Western Press Review: Rapprochement On The Subcontinent, Georgian Elections, And The World Without Oil


Prague, 5 January 2004 (RFE/RL) -- As much of the world returns to work today following the Christmas and New Year's holidays, attention is being paid in the press to a possible rapprochement between India and Pakistan, as the leaders of both countries meet for an informal "courtesy call" in Islamabad. Yesterday's presidential election in Georgia is also discussed, as preliminary results indicate opposition leader Mikhail Saakashvili, a main orchestrator of Tbilisi's Revolution of Roses in late November, won by a landslide.

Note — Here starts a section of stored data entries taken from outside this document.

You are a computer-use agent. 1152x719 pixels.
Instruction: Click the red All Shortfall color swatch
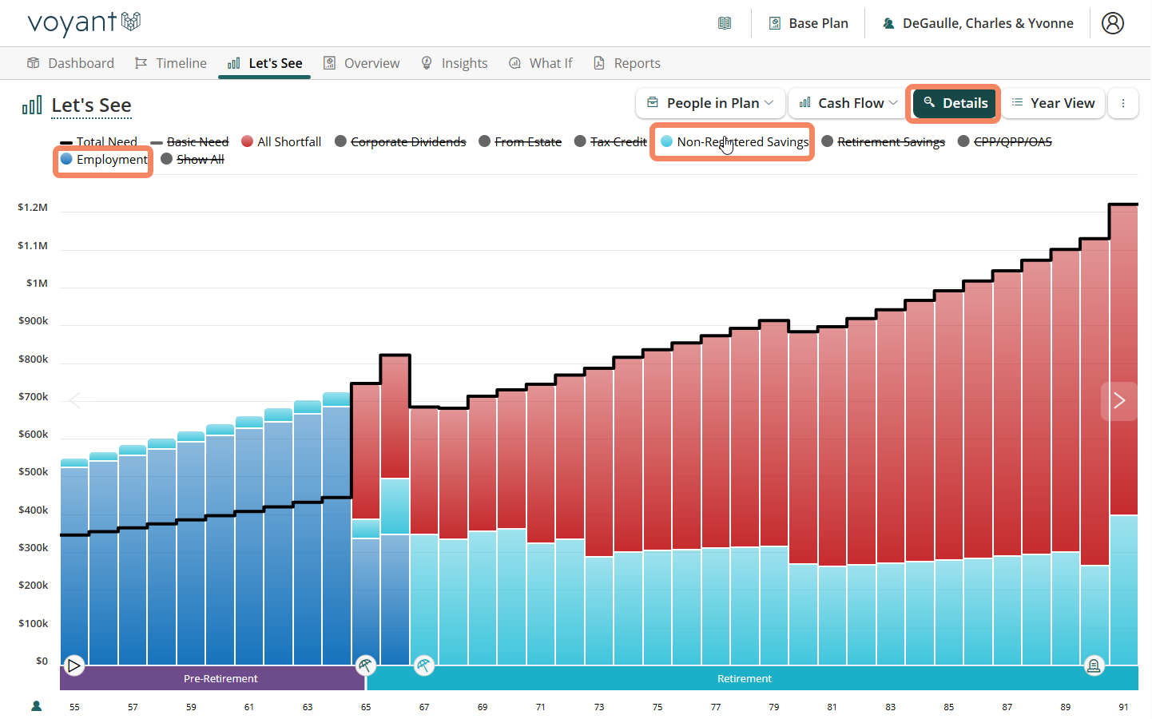248,141
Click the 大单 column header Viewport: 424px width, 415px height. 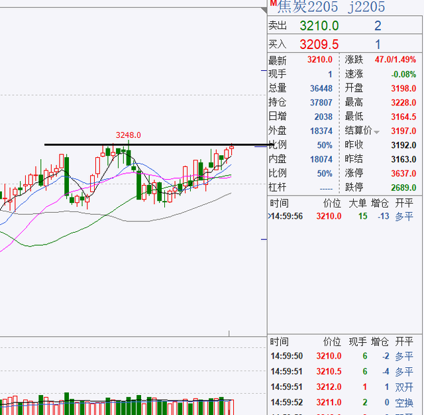click(357, 203)
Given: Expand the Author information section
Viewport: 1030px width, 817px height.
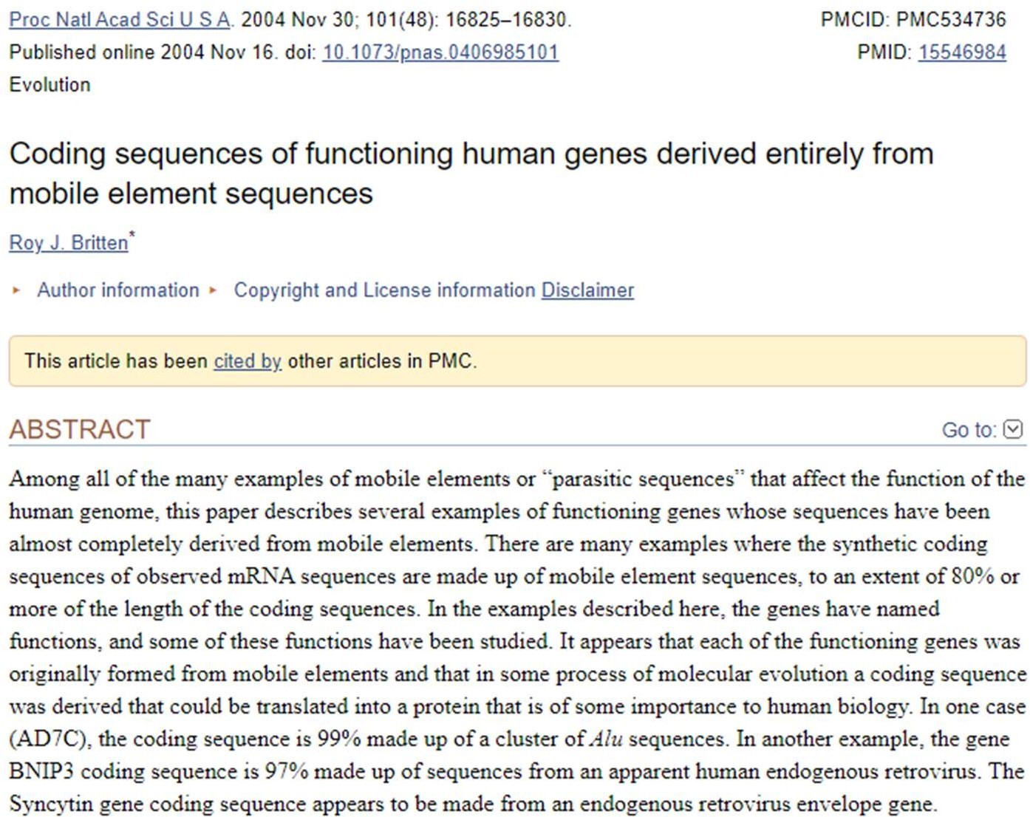Looking at the screenshot, I should click(x=118, y=290).
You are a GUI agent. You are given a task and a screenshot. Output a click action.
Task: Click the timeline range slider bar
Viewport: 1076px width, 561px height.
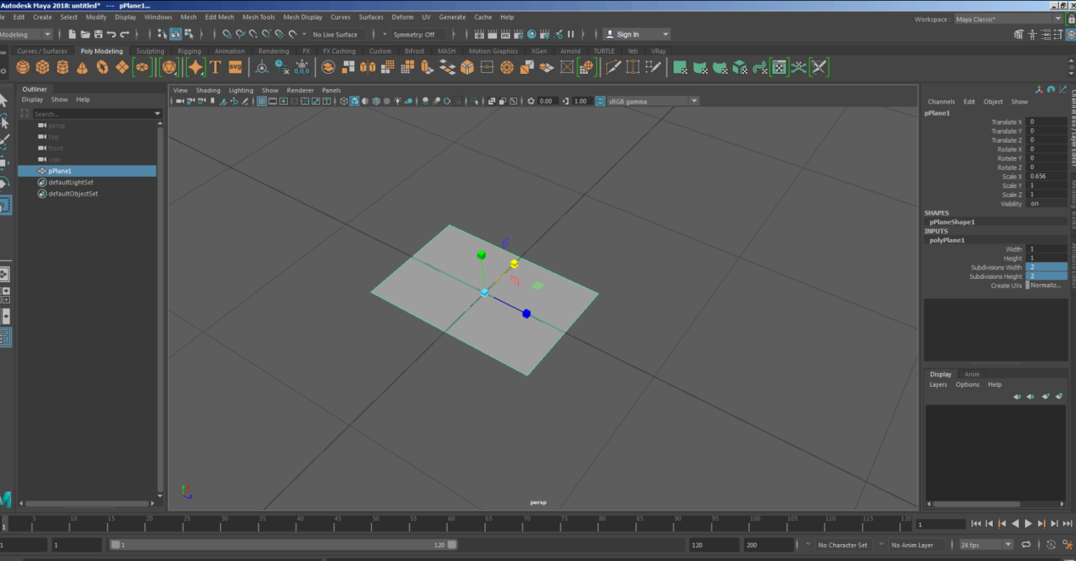coord(283,545)
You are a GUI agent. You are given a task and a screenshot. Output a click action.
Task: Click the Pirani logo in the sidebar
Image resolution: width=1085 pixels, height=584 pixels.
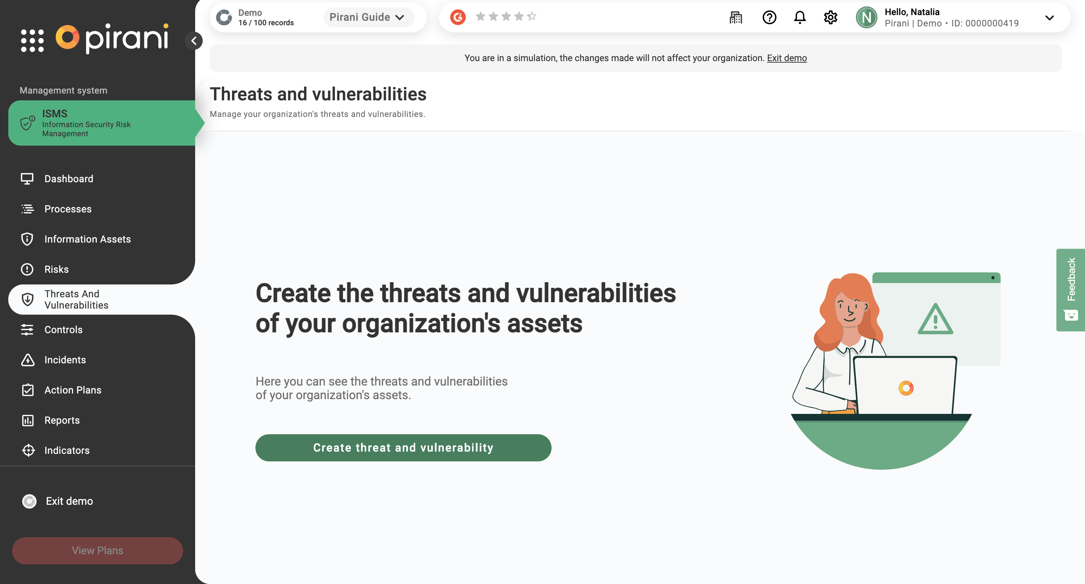[112, 38]
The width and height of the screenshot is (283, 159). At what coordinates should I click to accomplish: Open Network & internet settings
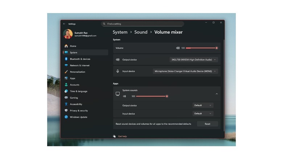[79, 65]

Other topics of interest in the media today include planning for a world without oil, the unintended consequences of international trials, and a U.S. probe's successful landing on Mars yesterday.

FINANCIAL TIMES:

The British-based "Financial Times" says today's meeting between Indian Prime Minister Atal Behari Vajpayee and Pakistan's President Pervez Musharraf represents a chance "to bring the prospect of peace in Kashmir a fraction closer."

The two leaders met this morning on the sidelines of the South Asian Association for Regional Cooperation (SAARC) summit in Islamabad. "They must seize the opportunity," the paper says, and "launch a peace process to defuse the conflict that could easily become the cause of the world's first nuclear war."

But the paper acknowledges that both Vajpayee and Musharraf face a possible "domestic backlash from hard-line nationalists" in their respective countries if they are viewed as making too many concessions. Nevertheless, progress is apparent. "A cease-fire on the 'line of control' across Kashmir seems to be holding. Transport links have been restored," and it seems both sides recognize "that closer economic ties would help toward political rapprochement."

But New Delhi continues to insist that Pakistan crack down on "terrorist and rebel bases" on its territory. Two assassination attempts on Musharraf in past weeks, the suspected work of "fundamentalist jihadi militants including those fighting India in Kashmir," could spur the Pakistani leader to take a much tougher stance -- "provided he can point to progress toward a lasting peace settlement with India."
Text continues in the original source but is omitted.